Freeport and Merrick
On World Communion Sunday, first celebrated by the Presbyterian Church back in 1937, we celebrate the diversity and oneness of the body of Christ. Yet we also acknowledge there are over 33,000 different denominations. Some churches are limited to members of a particular family. On the other hand the largest denomination contains well over a billion members. We acknowledge the hard work it takes to overcome our differences. However, we also acknowledge the stubborn splits that just won’t disappear. The infamous fights over the centuries characterized by insults, mutual excommunication, bloody battles, blood spilt, people tortured, imprisoned, burnt at the stake. All in the name of Christ. We may call this institutional divorce. Acrimonious institutional divorce, each side claiming ownership of the truth its opponents misguided, in error, and deserving a place in the lower realms of hell.
Today’s passage from Mark on divorce, falling on World Communion Sunday, seems bizarre. Uncalled for. Today we are here to embrace unity, not highlight separation. What worse timing for this text to fall on a day of celebration. Yet it is the breakdown in relationship, and our longing for repair that brought forth World Communion Sunday.
In Jesus’ time, divorce had become disturbing. Divorce was exclusively a man’s prerogative. A woman could not divorce her husband, but she could be sent away for the most frivolous of reasons. Initially a wife could be dismissed by her husband by a written decree of “indecency,” for adultery or immoral conduct. Over the years a husband could divorce his wife for any offense she gave him. She burnt his dinner. She raised her voice and the neighbor heard her. She left the house with her hair unbound. Men stood to gain everything while the spurned wife lost everything: her social standing, her right to raise and be with her children, her home and her future.
Jesus refuses to debate with the Pharisees on their ground. He challenges them to refocus on God’s vision and God’s intent: not on legalisms and loopholes. In a society that where marriage was the only institution for women and children’s economic security, Jesus refuses to allow women to be cast off for the slightest excuse. Instead, Jesus insists on lifting up God’s holy purposes for relationship: inclusion, union, relatedness, durability.
So today, on World Communion Sunday, we are reminded how easy it is for the powerful to exclude and to claim a monopoly on grace or knowledge. The powerful still get their way and turn a blind eye to truth. World Communion Sunday calls us to forgo exclusivity and power plays, and embrace inclusion, union, relatedness, durability.
The divorce dilemma of our text has been used to exclude those broken by divorce from the Communion Table. World Communion Sunday acknowledges and celebrates the variety of denominations, cultures, ethnicities, traditions, sexual orientations, nationalities, genders all made one in Christ Jesus our Lord. In our brokenness, we find hope in Christ.

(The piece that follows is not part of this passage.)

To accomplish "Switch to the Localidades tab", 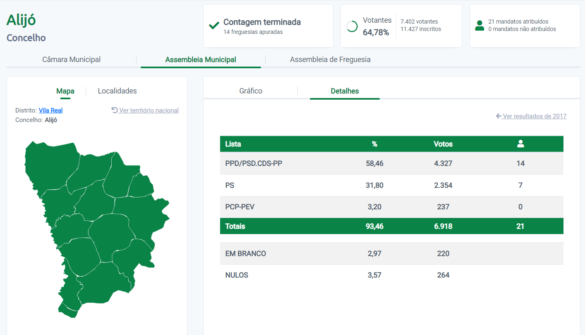I will tap(117, 91).
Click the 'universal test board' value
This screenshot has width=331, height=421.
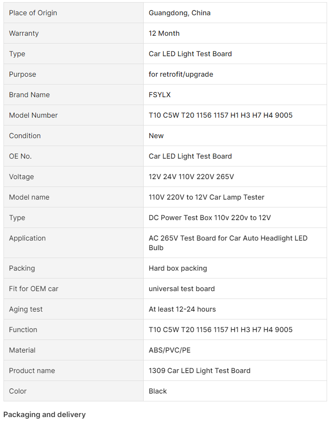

Our Brokenness is a reality. I am a divorced woman. I failed at my first marriage. Each one of us can name a breach in a relationship – from an infidelity, to bickering and bitterness, making fun of somebody, a sharp word, a stingy attitude. We are broken on the inside by pain, grief, regret, mistakes we can’t take back. We are broken in our world: our politics are more polarized than ever. The gap between rich and poor has never been wider. Our planet is broken by war, pollution and natural disasters. Faith seems fractured. The battle lines are drawn. Yet in this reality of sinful brokenness, we are given good news.
According to Hebrews, Jesus, the perfect image of God, sustains all things for us, and made that purification of sins. Listen to this at v.11, it says that Jesus is not ashamed to call us brothers and sisters. Despite all we’ve done. Where we’ve been. Where we are. that gives hope.
The passage from Mark doesn’t end with the words of separation and conflict of the Pharisees. It turns to Jesus’s words of welcome for the little ones, which Jesus has been guiding us to see for the past several weeks of gospel readings. “Let the little children come to me; do not stop them; for it is to such as these that the kingdom of God belongs. Truly I tell you, whoever does not receive the kingdom of God as a little child will never enter it.” And he took them up in his arms, laid his hands on them, and blessed them.
Our salvation lies in this. Jesus knows we are a broken people. Yet we come to him nonetheless. With the truth of little children. Trusting that no matter who we are, what we have done, our goal is to be with Jesus. That’s all Jesus wants us to know: we are loved. We are forgiven. That’s all we need to know and that’s all it takes.
Today as we come to the table, each one of us has a heart that potentially be divided by a number of issues. As we examine our lives, we can think of what divides us, what breaks us apart inside and out. But for all that leaves us broken, that does not have the final say. Jesus says, come. Learn to enter the kingdom of Heaven like a little child, with trust, hope, and openness. That is the blessing.
May we learn this World Communion Sunday we are a people broken and blessed. We are worthy, for the kingdom of God because we follow the example of the little children, open, reaching for Jesus, welcomed by him as his brothers and sisters that no divorce, no separation, no division, can destroy. Let us some together to the table, cuts, bruises divisions and all, and know confidently, in the arms of Jesus, we are healed and blessed. Amen.